# Registros de dados:
┌──

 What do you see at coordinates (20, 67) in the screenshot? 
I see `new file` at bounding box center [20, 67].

└──
┌──

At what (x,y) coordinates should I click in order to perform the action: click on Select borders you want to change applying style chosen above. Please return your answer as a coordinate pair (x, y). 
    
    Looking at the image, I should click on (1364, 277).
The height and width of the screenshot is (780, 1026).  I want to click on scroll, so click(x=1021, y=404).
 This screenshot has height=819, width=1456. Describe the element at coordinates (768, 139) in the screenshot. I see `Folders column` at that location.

└──

Você pode converter em uma lista JSON de strings, uma para cada linha e sem as linhas em branco, o trecho dos itens acima que vai da linha com "At what (x,y)" até a linha com "Looking at the", ambas incluídas?

# Resposta à tarefa:
[
  "At what (x,y) coordinates should I click in order to perform the action: click on Select borders you want to change applying style chosen above. Please return your answer as a coordinate pair (x, y). ",
  "    Looking at the image, I should click on (1364, 277)."
]